Records:

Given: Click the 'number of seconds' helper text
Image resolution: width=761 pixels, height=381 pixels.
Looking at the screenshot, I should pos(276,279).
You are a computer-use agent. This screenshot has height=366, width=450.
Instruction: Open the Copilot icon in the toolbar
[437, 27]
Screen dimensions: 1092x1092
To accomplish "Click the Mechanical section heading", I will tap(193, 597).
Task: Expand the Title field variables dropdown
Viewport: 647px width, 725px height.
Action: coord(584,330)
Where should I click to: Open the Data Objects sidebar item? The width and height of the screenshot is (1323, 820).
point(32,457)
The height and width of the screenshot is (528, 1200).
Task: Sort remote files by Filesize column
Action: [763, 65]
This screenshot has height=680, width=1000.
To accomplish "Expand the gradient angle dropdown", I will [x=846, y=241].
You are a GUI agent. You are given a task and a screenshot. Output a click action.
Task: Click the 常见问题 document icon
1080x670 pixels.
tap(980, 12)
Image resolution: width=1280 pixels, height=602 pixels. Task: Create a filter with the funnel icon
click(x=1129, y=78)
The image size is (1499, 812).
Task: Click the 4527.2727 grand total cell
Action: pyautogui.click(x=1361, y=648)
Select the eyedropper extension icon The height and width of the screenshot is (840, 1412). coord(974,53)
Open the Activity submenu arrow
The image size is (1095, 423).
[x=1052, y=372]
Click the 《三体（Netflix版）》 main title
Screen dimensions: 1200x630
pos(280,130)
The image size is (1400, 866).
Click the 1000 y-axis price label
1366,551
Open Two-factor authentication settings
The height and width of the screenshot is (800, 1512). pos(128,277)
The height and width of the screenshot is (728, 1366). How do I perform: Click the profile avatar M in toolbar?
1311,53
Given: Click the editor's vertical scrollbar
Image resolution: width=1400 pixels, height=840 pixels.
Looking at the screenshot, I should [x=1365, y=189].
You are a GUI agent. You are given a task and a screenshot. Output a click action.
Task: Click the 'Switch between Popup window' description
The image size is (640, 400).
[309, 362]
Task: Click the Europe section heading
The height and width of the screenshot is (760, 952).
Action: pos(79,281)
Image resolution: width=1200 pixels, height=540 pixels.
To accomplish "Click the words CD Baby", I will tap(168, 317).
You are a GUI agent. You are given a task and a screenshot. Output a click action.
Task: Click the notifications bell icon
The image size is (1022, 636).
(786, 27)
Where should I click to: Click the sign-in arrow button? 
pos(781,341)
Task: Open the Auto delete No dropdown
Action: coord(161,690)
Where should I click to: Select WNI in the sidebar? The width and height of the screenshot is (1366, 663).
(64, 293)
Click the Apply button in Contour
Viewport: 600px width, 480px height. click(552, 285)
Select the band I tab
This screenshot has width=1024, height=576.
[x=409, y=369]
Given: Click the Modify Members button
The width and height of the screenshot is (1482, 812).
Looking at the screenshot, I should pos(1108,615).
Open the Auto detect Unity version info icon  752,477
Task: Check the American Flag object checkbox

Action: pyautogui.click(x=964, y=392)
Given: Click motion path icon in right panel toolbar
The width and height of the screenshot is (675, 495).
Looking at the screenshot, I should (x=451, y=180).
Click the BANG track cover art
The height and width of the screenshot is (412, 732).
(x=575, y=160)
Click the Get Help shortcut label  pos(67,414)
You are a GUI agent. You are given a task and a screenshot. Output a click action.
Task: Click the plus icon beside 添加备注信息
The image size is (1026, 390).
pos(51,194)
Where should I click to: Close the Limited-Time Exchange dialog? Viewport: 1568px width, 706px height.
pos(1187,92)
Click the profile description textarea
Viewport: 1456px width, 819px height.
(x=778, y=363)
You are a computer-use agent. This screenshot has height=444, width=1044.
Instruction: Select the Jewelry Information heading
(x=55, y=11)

* INSTRUCTIONS FOR THE TASK
Please repeat every one of the records above word for word.

* SOLUTION
Given: Click the 'number of seconds' helper text
Image resolution: width=761 pixels, height=381 pixels.
Looking at the screenshot, I should pos(276,279).
You are a computer-use agent. This screenshot has height=366, width=450.
Instruction: Open the Copilot icon in the toolbar
[437, 27]
Screen dimensions: 1092x1092
To accomplish "Click the Mechanical section heading", I will tap(193, 597).
Task: Expand the Title field variables dropdown
Viewport: 647px width, 725px height.
Action: coord(584,330)
Where should I click to: Open the Data Objects sidebar item? The width and height of the screenshot is (1323, 820).
point(32,457)
The height and width of the screenshot is (528, 1200).
Task: Sort remote files by Filesize column
Action: [763, 65]
This screenshot has height=680, width=1000.
To accomplish "Expand the gradient angle dropdown", I will [x=846, y=241].
You are a GUI agent. You are given a task and a screenshot. Output a click action.
Task: Click the 常见问题 document icon
1080x670 pixels.
tap(980, 12)
Image resolution: width=1280 pixels, height=602 pixels. Task: Create a filter with the funnel icon
click(x=1129, y=78)
The image size is (1499, 812).
Task: Click the 4527.2727 grand total cell
Action: pyautogui.click(x=1361, y=648)
Select the eyedropper extension icon The height and width of the screenshot is (840, 1412). coord(974,53)
Open the Activity submenu arrow
The image size is (1095, 423).
[x=1052, y=372]
Click the 《三体（Netflix版）》 main title
Screen dimensions: 1200x630
pos(280,130)
The image size is (1400, 866).
Click the 1000 y-axis price label
1366,551
Open Two-factor authentication settings
The height and width of the screenshot is (800, 1512). pos(128,277)
The height and width of the screenshot is (728, 1366). How do I perform: Click the profile avatar M in toolbar?
1311,53
Given: Click the editor's vertical scrollbar
Image resolution: width=1400 pixels, height=840 pixels.
Looking at the screenshot, I should [x=1365, y=189].
You are a GUI agent. You are given a task and a screenshot. Output a click action.
Task: Click the 'Switch between Popup window' description
The image size is (640, 400).
[309, 362]
Task: Click the Europe section heading
The height and width of the screenshot is (760, 952).
Action: pos(79,281)
Image resolution: width=1200 pixels, height=540 pixels.
To accomplish "Click the words CD Baby", I will tap(168, 317).
You are a GUI agent. You are given a task and a screenshot. Output a click action.
Task: Click the notifications bell icon
The image size is (1022, 636).
(786, 27)
Where should I click to: Click the sign-in arrow button? 
pos(781,341)
Task: Open the Auto delete No dropdown
Action: coord(161,690)
Where should I click to: Select WNI in the sidebar? The width and height of the screenshot is (1366, 663).
(64, 293)
Click the Apply button in Contour
Viewport: 600px width, 480px height. click(552, 285)
Select the band I tab
This screenshot has width=1024, height=576.
[x=409, y=369]
Given: Click the Modify Members button
The width and height of the screenshot is (1482, 812).
Looking at the screenshot, I should pos(1108,615).
Open the Auto detect Unity version info icon  752,477
Task: Check the American Flag object checkbox

Action: pyautogui.click(x=964, y=392)
Given: Click motion path icon in right panel toolbar
The width and height of the screenshot is (675, 495).
Looking at the screenshot, I should (x=451, y=180).
Click the BANG track cover art
The height and width of the screenshot is (412, 732).
(x=575, y=160)
Click the Get Help shortcut label  pos(67,414)
You are a GUI agent. You are given a task and a screenshot. Output a click action.
Task: Click the plus icon beside 添加备注信息
The image size is (1026, 390).
pos(51,194)
Where should I click to: Close the Limited-Time Exchange dialog? Viewport: 1568px width, 706px height.
pos(1187,92)
Click the profile description textarea
Viewport: 1456px width, 819px height.
(x=778, y=363)
You are a computer-use agent. This screenshot has height=444, width=1044.
Instruction: Select the Jewelry Information heading
(x=55, y=11)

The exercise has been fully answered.